*TASK*: Reproduce, with no changes, the line that contains "Open Comments for" and all the lines that come after it in the records.

:: EXERCISE DATA ::

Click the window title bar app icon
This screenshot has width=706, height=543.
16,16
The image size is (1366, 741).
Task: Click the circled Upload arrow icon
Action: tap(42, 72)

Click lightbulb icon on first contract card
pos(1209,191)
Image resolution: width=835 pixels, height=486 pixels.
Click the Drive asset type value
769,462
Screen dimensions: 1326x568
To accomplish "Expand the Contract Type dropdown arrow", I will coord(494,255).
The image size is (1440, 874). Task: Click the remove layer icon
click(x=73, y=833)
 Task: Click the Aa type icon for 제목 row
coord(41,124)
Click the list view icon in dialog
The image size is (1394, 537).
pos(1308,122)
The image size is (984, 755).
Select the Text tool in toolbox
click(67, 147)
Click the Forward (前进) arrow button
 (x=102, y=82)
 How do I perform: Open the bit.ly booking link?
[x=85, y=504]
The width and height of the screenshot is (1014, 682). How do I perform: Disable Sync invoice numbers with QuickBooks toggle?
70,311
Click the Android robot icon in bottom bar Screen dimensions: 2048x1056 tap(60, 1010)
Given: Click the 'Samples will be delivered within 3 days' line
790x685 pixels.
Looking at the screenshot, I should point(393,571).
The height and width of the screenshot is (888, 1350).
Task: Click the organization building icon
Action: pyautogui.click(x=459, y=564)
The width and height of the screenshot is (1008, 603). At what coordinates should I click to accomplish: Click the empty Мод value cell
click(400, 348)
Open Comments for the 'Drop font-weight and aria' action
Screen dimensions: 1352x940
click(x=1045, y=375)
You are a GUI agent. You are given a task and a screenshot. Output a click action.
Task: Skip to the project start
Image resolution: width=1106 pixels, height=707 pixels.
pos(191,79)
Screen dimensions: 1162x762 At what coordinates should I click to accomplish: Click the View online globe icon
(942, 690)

:::

*TASK RESULT*:
Open Comments for the 'Drop font-weight and aria' action
Screen dimensions: 1352x940
click(x=1045, y=375)
You are a GUI agent. You are given a task and a screenshot. Output a click action.
Task: Skip to the project start
Image resolution: width=1106 pixels, height=707 pixels.
pos(191,79)
Screen dimensions: 1162x762 At what coordinates should I click to accomplish: Click the View online globe icon
(942, 690)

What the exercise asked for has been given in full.